Na Sexta-Feira Santa, Dona Lucilia promovia em sua residência um ato de piedade marcado pelo respeito, veneração e amor com que ela, em todas as circunstâncias da vida, se referia a Nosso Senhor Jesus Cristo e à Paixão d’Ele, fazendo considerações repassadas de unção, adoração, recolhimento, compreensão e meditação.
Com a decadência do clero no tempo em que Dona Lucilia era moça, sob esse pretexto, o pai dela mantinha a família afastada de grande número das celebrações religiosas. Missa aos domingos, sempre. Mas, por exemplo, bênção do Santíssimo Sacramento e outras cerimônias, bem mais raramente.

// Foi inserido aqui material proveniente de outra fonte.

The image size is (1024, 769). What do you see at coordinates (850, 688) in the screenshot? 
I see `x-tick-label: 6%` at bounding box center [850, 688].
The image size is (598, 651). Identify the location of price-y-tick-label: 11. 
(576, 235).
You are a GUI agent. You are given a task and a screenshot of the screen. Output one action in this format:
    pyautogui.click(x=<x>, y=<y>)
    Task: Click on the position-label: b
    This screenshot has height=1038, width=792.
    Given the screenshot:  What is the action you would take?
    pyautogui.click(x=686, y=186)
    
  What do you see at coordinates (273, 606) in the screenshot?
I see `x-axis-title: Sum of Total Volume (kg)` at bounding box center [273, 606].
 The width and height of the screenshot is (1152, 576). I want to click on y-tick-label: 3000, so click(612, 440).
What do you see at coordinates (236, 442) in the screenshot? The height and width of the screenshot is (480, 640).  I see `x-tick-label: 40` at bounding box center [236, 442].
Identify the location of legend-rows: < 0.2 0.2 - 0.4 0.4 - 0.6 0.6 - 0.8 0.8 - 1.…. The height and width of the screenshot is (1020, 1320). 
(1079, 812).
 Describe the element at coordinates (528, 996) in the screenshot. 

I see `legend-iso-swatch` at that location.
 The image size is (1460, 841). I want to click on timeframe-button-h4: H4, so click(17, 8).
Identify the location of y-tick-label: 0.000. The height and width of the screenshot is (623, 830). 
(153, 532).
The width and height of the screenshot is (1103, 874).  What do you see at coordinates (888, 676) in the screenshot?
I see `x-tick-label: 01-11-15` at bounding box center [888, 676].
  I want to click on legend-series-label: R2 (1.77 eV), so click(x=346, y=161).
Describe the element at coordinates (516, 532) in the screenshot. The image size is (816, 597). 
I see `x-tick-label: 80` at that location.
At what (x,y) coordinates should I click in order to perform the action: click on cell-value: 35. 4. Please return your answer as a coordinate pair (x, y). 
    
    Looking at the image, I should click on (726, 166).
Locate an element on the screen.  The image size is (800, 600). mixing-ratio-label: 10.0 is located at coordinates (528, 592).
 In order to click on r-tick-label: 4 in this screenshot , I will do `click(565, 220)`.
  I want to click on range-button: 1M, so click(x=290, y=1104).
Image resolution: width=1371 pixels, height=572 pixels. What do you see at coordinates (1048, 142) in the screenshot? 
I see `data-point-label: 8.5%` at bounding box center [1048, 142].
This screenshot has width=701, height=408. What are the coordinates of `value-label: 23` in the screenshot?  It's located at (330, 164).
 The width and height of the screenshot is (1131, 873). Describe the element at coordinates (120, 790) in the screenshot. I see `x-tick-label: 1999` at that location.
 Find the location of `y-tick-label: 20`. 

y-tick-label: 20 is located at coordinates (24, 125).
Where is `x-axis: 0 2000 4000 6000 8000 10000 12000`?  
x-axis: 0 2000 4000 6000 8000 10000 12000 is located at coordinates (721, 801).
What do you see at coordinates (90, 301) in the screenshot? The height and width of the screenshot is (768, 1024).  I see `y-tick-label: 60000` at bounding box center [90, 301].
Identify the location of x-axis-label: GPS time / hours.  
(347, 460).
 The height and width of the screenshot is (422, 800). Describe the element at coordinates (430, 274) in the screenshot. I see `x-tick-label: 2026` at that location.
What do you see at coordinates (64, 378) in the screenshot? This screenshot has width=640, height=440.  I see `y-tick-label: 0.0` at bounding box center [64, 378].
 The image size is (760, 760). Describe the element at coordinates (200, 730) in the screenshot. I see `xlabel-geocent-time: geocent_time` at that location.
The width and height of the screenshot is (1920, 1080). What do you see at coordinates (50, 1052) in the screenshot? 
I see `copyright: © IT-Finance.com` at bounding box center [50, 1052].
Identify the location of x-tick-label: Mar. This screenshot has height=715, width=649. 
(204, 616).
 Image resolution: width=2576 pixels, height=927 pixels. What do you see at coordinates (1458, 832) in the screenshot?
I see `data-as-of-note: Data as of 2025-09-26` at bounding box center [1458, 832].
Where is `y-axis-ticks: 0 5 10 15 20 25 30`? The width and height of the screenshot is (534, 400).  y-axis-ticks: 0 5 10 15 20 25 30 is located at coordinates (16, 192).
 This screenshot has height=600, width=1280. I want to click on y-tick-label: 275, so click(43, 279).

Por isso, mamãe estava habituada à Semana Santa como uma coisa que se realizava fundamentalmente para ela em casa. Depois, acrescentou-se a isso o fato de seu estado de saúde ser continuamente ruim, tornando-lhe difícil sair de casa.
Profundamente compenetrada da seriedade da Semana Santa
Apesar do espírito hollywoodiano liberal que vinha penetrando na sociedade paulista, na Semana Santa todo o ambiente doméstico era impregnado de muito recolhimento e compostura. Infelizmente, muitas pessoas de nossa família tinham a respeito das comemorações em torno da Paixão e Morte de Nosso Senhor Jesus Cristo meras impressões e emoções. Dona Lucilia, entretanto, tomava tudo profundamente a sério, e era a promotora do ato de piedade que se realizava na Sexta-Feira Santa em casa de minha avó, onde morávamos.
O escritório de meu falecido avô, por respeito à memória dele, era mantido sempre fechado. Abria-se, naturalmente, para limpeza e mais nada, ninguém o usava. Nesse dia, entretanto, ele era aberto e vinham todos os descendentes de minha avó para rezar lá. Era mamãe quem puxava as orações, adaptando-as segundo as circunstâncias da família, ora mencionando tal parente ou conhecido que estava doente, ora por tal falecido. Havia, sem dúvida, uma certa compenetração de todos os presentes no ato que se realizava, mas a mais compenetrada, de longe, era ela.
Íntimas disposições de alma, repassadas de unção e adoração
Posso imaginar o que se passava no interior de mamãe a propósito da Semana Santa pelo respeito, pela veneração, pelo amor com que ela, em todas as circunstâncias da vida, se referia a Nosso Senhor Jesus Cristo e à Paixão d’Ele, muito especialmente à sua Morte. Eram considerações repassadas de unção, adoração, recolhimento, compreensão e meditação. De maneira que, apesar da discrição dela, posso bem imaginar como o seu espírito se punha à vista disso.
Entretanto, segundo os hábitos daquele tempo, certas disposições de alma muito íntimas não se comunicavam. Assim, nem ela nem eu falamos jamais sobre isso, embora ela me visse seguir a Semana Santa com toda a assiduidade, e comparecer aos atos litúrgicos levando o livro para acompanhar o ofício. Depois eu comentava alguma coisa que me ocorresse sobre a cerimônia, mas com naturalidade, sem nada de forçado. Ela prestava muita atenção, conversávamos, mas sobre o âmago do assunto não falávamos.
Era o modo de ser naquele tempo. Será o ideal? Será assim no Reino de Maria? Eu creio que no Reino de Maria muitas coisas vão ser diferentes, mas parece-me que isso se passava legitimamente assim.